CONSIGNE
Écrivez la suite de l'entrée de journal du 27 juin 1880, en reprenant juste après sa dernière phrase.

Sunday, 27 June 1880
Dimanche 27 juin 1880
J'ai fait du modelage le matin.
Madame Engelhardt a dejeuner apres quoi chez les Gavini. Madame critique mon chapeau. Elle a peut-etre autant assez de moi, que moi assez d'elle.
La Pernety, les Daveau, Nervo, etc... Je suis aussi bas que possible, mais il faut avoir l'air gai, et cette misere rentree me rend vieille et bete. Je ne sais plus rien dire, ris par force, ecoute, dis des banalites et voudrais pleurer.
Chez Mme de Brimond ou nous allons apres, c'est la meme chose; je me sens vieille, fletrie.
Misere de misere !
En dehors de mon art, que j'ai commence par fantaisie et ambition, que j'ai continue par vanite et que j'adore maintenant, en dehors de cette passion, car c'est une passion, je n'ai rien ou la plus atroce des existences ! Ah ! misere de misere. Il y a pourtant des gens heureux sur la terre. Heureux, c'est trop, une existence supportable me suffirait, avec ce que j'ai, ce serait le bonheur. Je ne suis pas gatee. Des larmes et un cheveu blanc.

DONNÉES FOURNIES
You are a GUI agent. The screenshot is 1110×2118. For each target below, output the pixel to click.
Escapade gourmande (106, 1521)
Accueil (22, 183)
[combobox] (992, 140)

VOTRE RÉPONSE
Madame de Quincy est venue nous presenter Gaillard comme son futur mari. Ils sont gentils et heureux.
Je sortais de lire "Seraphita" de Balzac quand on m'apporte cette lettre de Soutzo. Je la relie deux fois, a la seconde fois, elle me parait moins bien, mais elle n'est pas mal tout de meme. Et apres en avoir relu une moitie pour la troisieme fois, j'ai envie de lui ecrire ceci, mais j'attendrai demain. J'ai relu la lettre, qui n'est pas bien, si on l'epluchait l,[Raye : aimer a petit feu] Un amour qui n'a aucun epanchement vrai, et s'il perd la tete ce n'est pas d'aimer, c'est de ne pas etre aime comme La Palice.
Pourtant c'est une reponse a mon manuel stupide.